She writes: “Recently, my husband and I observed a small group at a table near us in a local restaurant. There were two teenage boys and a mother. They never talked to one another; all they did was text and play with various electronic gadgets. I asked our waiter if this happened a lot and he said it was the norm. He also told us that he often has to wait while taking an order until a person gets off his or her cell phone. My daughter-in-law thinks I am old-fashioned in thinking this because, she says, it’s so difficult to talk to teens these days. What do you think?”
For the umpteenth time, I do not believe children should have cell phones until they are old enough to pay for them, including the monthly bills.
The usual argument is that the parent wants the child to have a cell phone in case of emergency, but this isn’t why teens want cell phones, and the evidence is strong to the effect that they cause emergencies (as in car crashes), not prevent them. The fact is, most teens who have cell phones have parents who can’t say no.
As this reader points out, parents give children cell phones but don’t teach them cell phone manners, which include not using a cell phone during social conversation (to make or receive a call), in someone else’s home, in a restaurant, in a quiet location and when using a cell phone, don’t use your “outside voice.” As for it being difficult to talk to teens these days, my reaction, to borrow from their own vernacular: Duh.

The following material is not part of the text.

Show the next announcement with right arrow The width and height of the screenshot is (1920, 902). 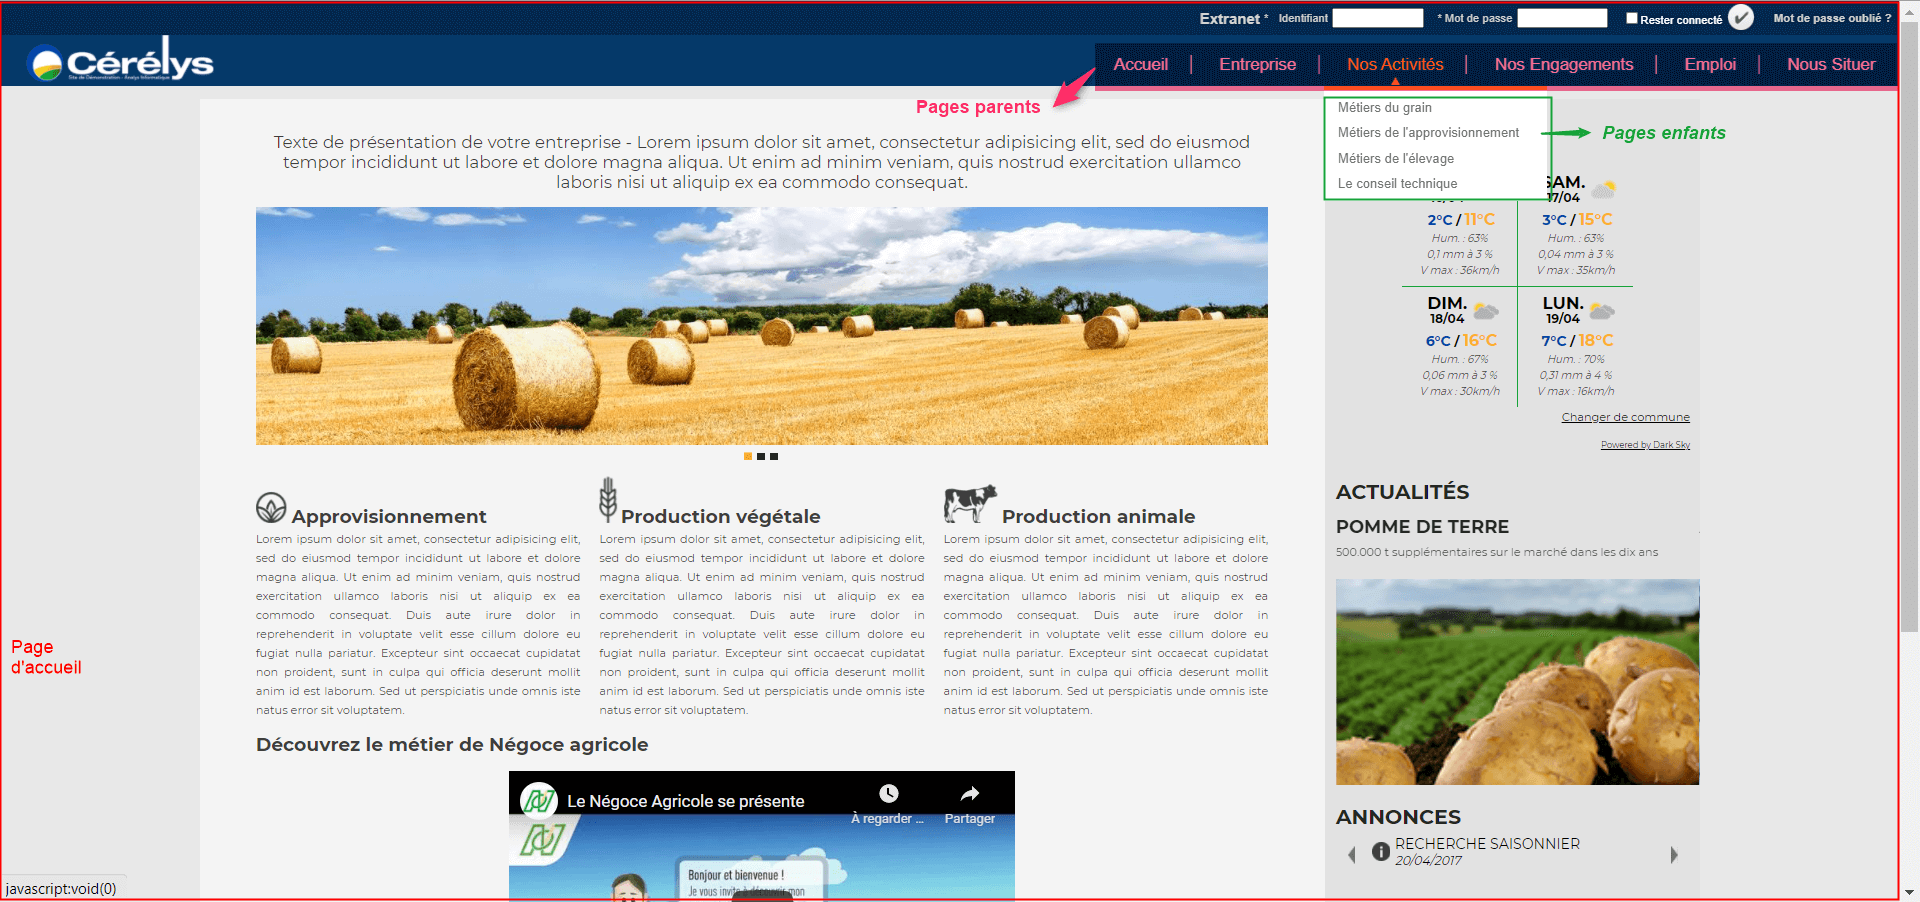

And now, on to a more uplifting topic: Several weeks ago, a mom wrote complaining that her 4-year-old daughter would not wear the clothes picked out the night before, even if she had agreed to the selection when it was made, even if she had picked them out herself! Mom said, “When we’re at home, she can wear what she wants, but if we’re going out, I pick her outfit for her. She never fails to cry and pitch a fit. I make her wear it anyway. Am I taking this too seriously?”

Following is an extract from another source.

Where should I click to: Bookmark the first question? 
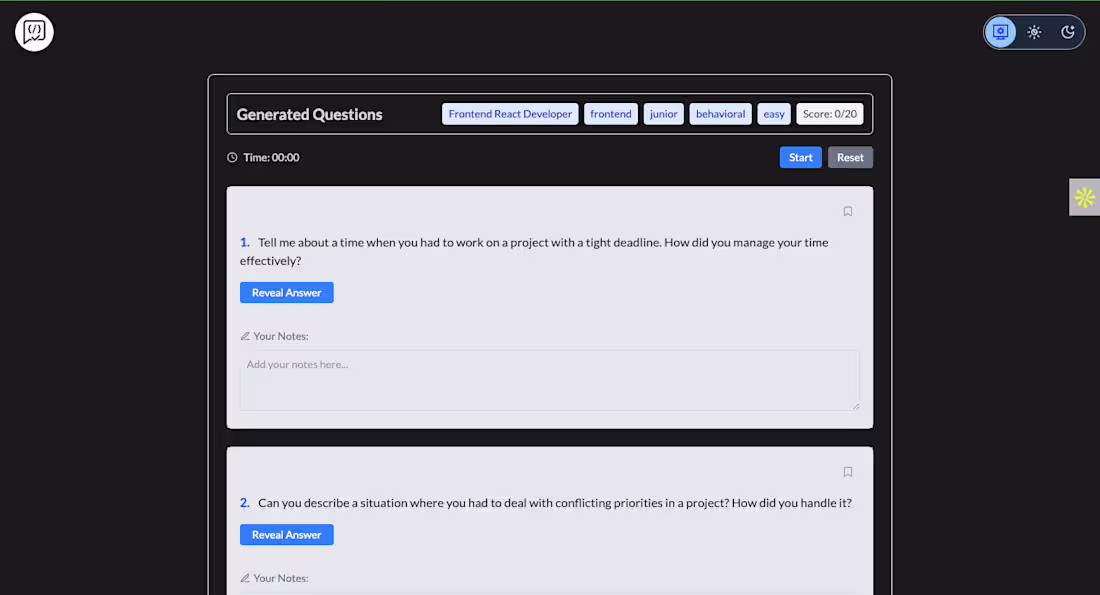point(847,210)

I replied, “No, you’re not taking this too seriously. This is the start of even bigger problems if not nipped in the bud. Tell her that her doctor says you are to pick out her clothes the night before. Wake her up in the morning, set a timer for 15 minutes and leave her room. If she’s not dressed by the time the timer goes off, then ‘the doctor’ says that means she needs more sleep and has to go to bed right after supper that night. Do this like clockwork for a week and let me know how it’s going.”
One week later, mom wrote, “Thank you so much for your advice. I have used your ‘doctor’ technique with my daughter continually for about a week. She has yet to go to bed early. She tells me she just ‘loves’ whatever outfit I pick out. I even tried an outfit I had problems getting her to wear, and she complained to me about it for a minute. I simply said ‘Oh, well you can wear it or go to sleep early tonight, you decide.’ It worked like a charm! No more clothing drama! Yay!”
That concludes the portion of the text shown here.